HOW I GOT MY FIRST JOB
I have no idea what I said that got the hospital director to call me or how many others had turned it down before me, but I finally got the job!
I was an honor student at a good school and had every indication of a promising career ahead. But when I graduated, the economy was depressed and nobody seemed to be hiring. I had so many rejection letters—that was back when employers still sent them—that I joked I could wallpaper my bathroom wall with them. Today as job applications seem to veer off into outer space via the world wide web, the silence can be just as deafening.
I graduated in August and by November the funds were running low—very low—in my student accounts. There were days when I decided whether to eat or take the quarters and buy the Sunday papers for the classified job ads. I had studied public policy, specifically manpower policy, and I knew about job search skills. When I interviewed for a job to help others find work, the job coach interviewing me asked why I hadn’t yet found a job. I could have answered the question in a million savvy ways, but that day, I burst into tears. I was so despondent. Needless to say, although the job coach was sympathetic, I didn’t get that job!
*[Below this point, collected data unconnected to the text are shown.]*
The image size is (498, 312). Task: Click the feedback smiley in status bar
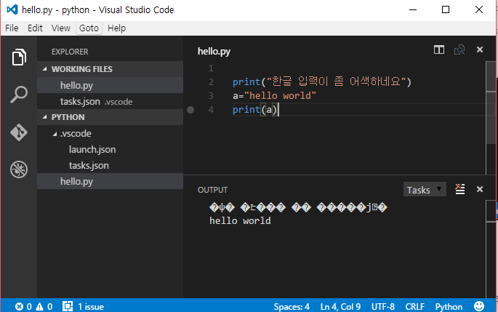point(479,306)
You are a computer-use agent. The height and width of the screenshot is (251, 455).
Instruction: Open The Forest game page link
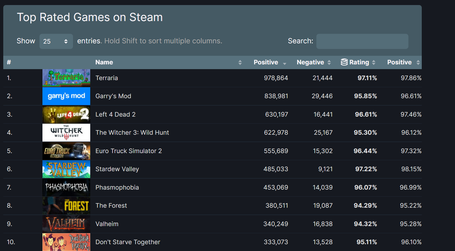point(111,206)
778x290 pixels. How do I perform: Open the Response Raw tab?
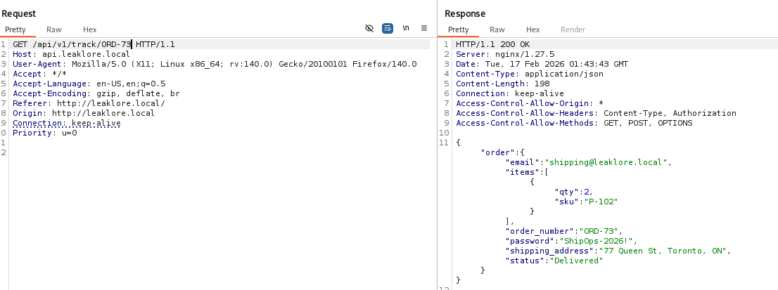pos(497,29)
Oh, and then there was the interview with the state director in volunteer services. I was thrilled with the job and the interview. Everything went smashingly well and I fully anticipated a job offer. But the director called a day or so later and told me he “liked me too much and he was concerned about working in such close proximity.” Ever the professional, I said, “I’m sure we can work around that.” But he wouldn’t budge. Thanks to sexual harassment and civil rights laws, this type of thing is less frequent or at least more hidden these days.
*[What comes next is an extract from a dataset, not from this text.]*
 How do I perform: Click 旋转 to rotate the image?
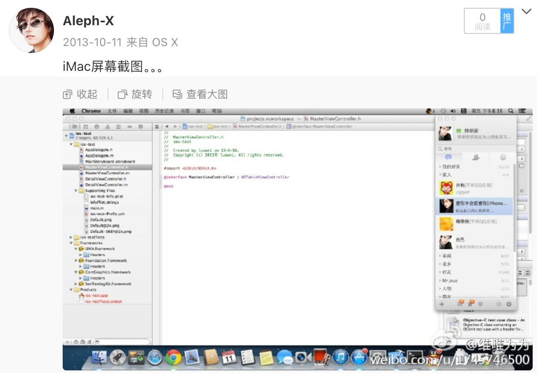[135, 94]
Then there was the opportunity to work in Detroit’s inner city with x-offenders. I was game, even when a six foot, 250 pound female client towered above me, pounding her fists yelling, “What does a small town white girl from the middle class have to teach me?” I actually was offered this job and I seriously considered it until the director told me he made several overnight trips and I’d be expected to accompany him in the same hotel room for budgetary reasons! You’ve got to be kidding. I figure he had somebody else in mind and this was his way of getting me to refuse the offer so he could hire the person he preferred.
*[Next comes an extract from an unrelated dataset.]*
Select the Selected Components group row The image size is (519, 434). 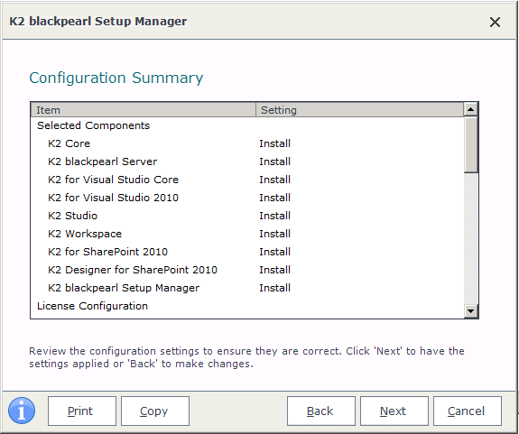247,125
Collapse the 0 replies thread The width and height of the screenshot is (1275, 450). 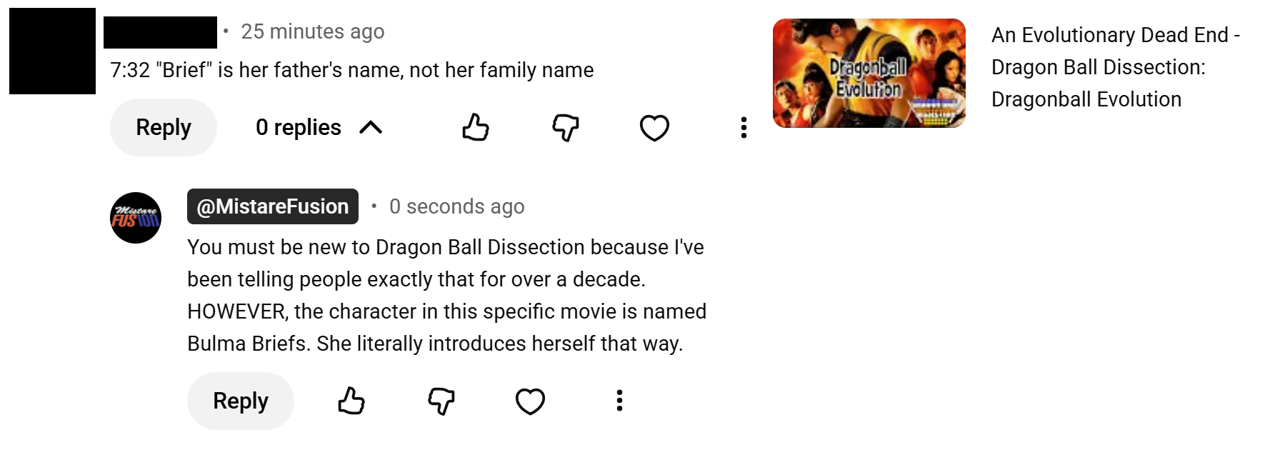(319, 128)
And finally there was one last interview before the BIG OFFER at a well known private psychiatric center. I was escorted to lunch through a dreary, green institutional hallway and left to dine alone after being seated across from a client. The staff shared that the client’s arms were tied to his wheel chair because he likes to throw his food. I gave him a cheery hello and he glared back at me. I attempted a few other polite, mindless-chatter comments, hoping to make contact and allay his discomfort. But instead I watched him take aim. Again and again, he lifted his spoon full of mashed potatoes as high as he could, and all through lunch, he flung them at me. He never took his glowering eyes off me and he stayed completely silent—just glare-load-aim-fire. Fortunately, his potato shots fell like duds on his plate. When I finished eating, in what seemed like eternity, I thanked him for dining with me and fled. Later when another lock down client asked me why I wanted to work there, my “I like people” reply sounded hollow even to me.
At long last, I did get a job, not even the best job, but one that kept me afloat and provided the next step forward: I became a training coordinator in a small rural hospital. With only a few bucks left in my pocket, I was called, interviewed and hired on the spot. I’m clueless. As far as I can see it didn’t have much to do with me and most everything to do with the needs of the hospital at that particular time. The director just thought we would be a good fit. And indeed we were.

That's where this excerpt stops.